Uno tsunami d’indignazione: così hanno reagito gli utenti alla foto postata dall’assessore al Lavoro della Regione Veneto, Elena Donazzan. Pubblicata sul suo profilo Facebook, l’immagine ritrae due turisti sui gradoni del Sacrario Militare del Monte Grappa. Sono distesi a prendere il sole, a pochi metri dai loculi dei quasi 23.000 soldati italiani caduti durante la prima Guerra Mondiale presenti o ricordati nel sito. Lei ha lo zaino dietro la nuca a farle da cuscino e le gambe alzate e incrociate.
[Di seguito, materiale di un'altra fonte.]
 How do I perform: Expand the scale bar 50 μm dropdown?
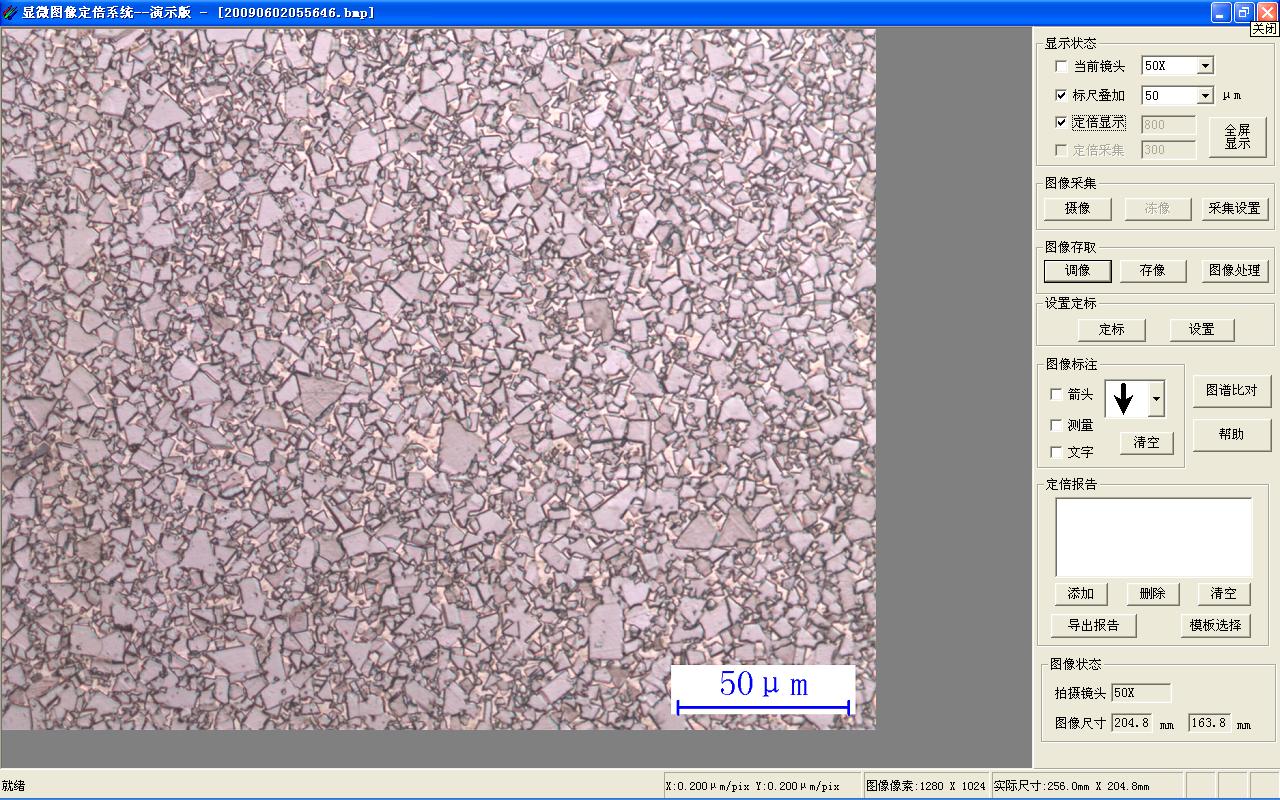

Lui, con le braccia conserte sul petto, pare dormicchiare placido. Come fossero in spiaggia, sereni e tranquilli. Un’altra incredibile mancanza di rispetto per un luogo sacro. Gli scorsi inverni le pendenze dell’Ossario erano state usate addirittura come piste da snowboard. L’assessore Donazzan si abbandona alla solita deriva forcaiola che a destra tanto calma le coscienze, chiedendo di ingrandire l’immagine per individuare le due persone. “Vorrei avere un’immagine più nitida per poter vedere le facce di questi che in un cimitero di guerra, un luogo sacro dove riposano 22.950 caduti, si mettono pure a prendere il sole…Ma cos’hanno nella testa? Vorrei tanto questi individui venissero presto riconosciuti e chiamati a scusarsi per le loro azioni! Una condotta inaccettabile, un affronto a chi ha sacrificato la propria vita per la nostra Patria!”.
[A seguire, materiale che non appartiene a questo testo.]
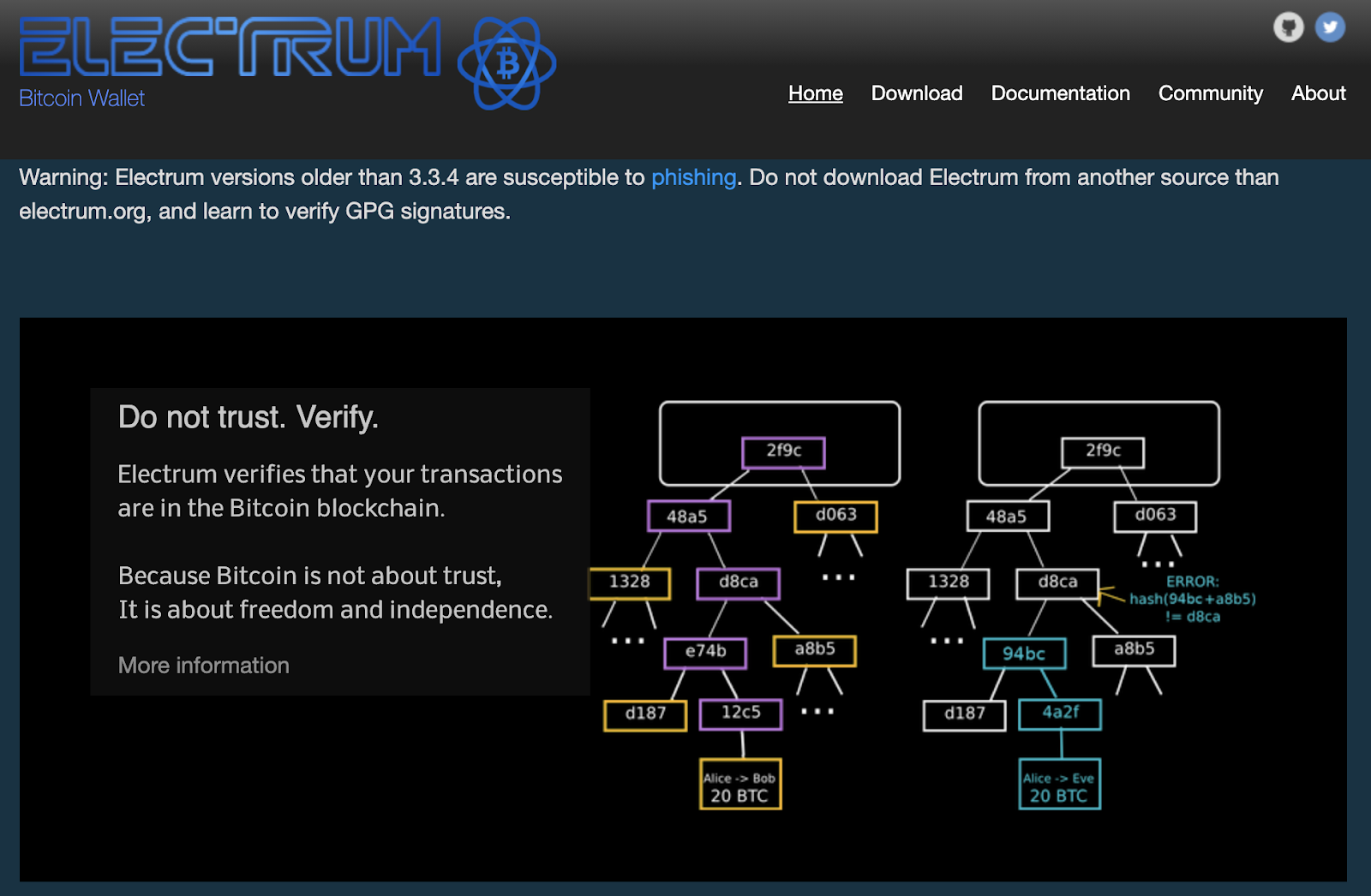Open the Documentation menu item
This screenshot has height=896, width=1371.
1060,93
Tutto giusto, per carità. Ma saranno la berlina o al più una multa a far da protesi ad un’evidente amputazione etica e quindi dell’anima? O ci si dovrebbe chiedere piuttosto perché le persone si comportino come trogloditi in un luogo reso sacro non tanto e non solo dalla metafisica del completamento del processo risorgimentale, metafisica oggi irrisa e dileggiata, ma perlomeno dalla brutale fisica del sacrificio tramite morte di 651.000 nostri ragazzi, di cui 22.950 lì tumulati? Perché avviene e perché adesso e sempre più spesso? E la risposta a questa domanda è molto semplice: perché nessuno insegna più quell’etica. Semplice. Anzi, da decenni assistiamo alla demolizione sistematica di quello che qualsiasi altro popolo considererebbe un proprio mito fondante, proprio in virtù del carattere apocalittico di quell’evento. Un’opera di erosione sistematica, condita dal corollario che ognuno di noi conosce: guerra stupida, guerra sbagliata, che schifo l’unità d’Italia, epoca di gente inconsapevole, condotta brutale dei comandi, morti inutili. Come se a sentirsi definire così, quei morti non verrebbero a prendervi di notte. Un processo revisionista portato avanti scientificamente, perché sino a pochi decenni fa non era così. La vittoria veniva ricordata, si insegnava nelle scuole, i bambini cantavano La Canzone del Piave. Oggi no, viene dileggiata. Ci si vergogna della vittoria nella Prima Guerra mondiale, viene celebrata come liberazione l’invasione anglo-americana nella Seconda. Che Nazione strana che siamo. Gramsci was right.
Quindi ha poco da stupirsi la Donazzan, se poi a Roberto Ciambetti, presidente del Consiglio regionale del Veneto, viene permesso di presentare un farneticante progetto di legge regionale in cui viene istituita la giornata del ricordo per i fucilati. Disertori, ladri, stupratori, codardi. Nella psicologia di Ciambetti le sua attenzioni non vanno a chi si sacrificò, ma a chi all’epoca fu giudicato empio. Viva Efialte, per Ciambetti. Il tutto basandosi sull’assunto che il giudizio di allora fosse ingiusto e sbagliato. Ecco cara Donazzan, è questa l’opera sistematica di demolizione di un mito e dell’etica ad esso correlata che porta la gente a fare il picnic in un tempio di cui oggi ci si vergogna.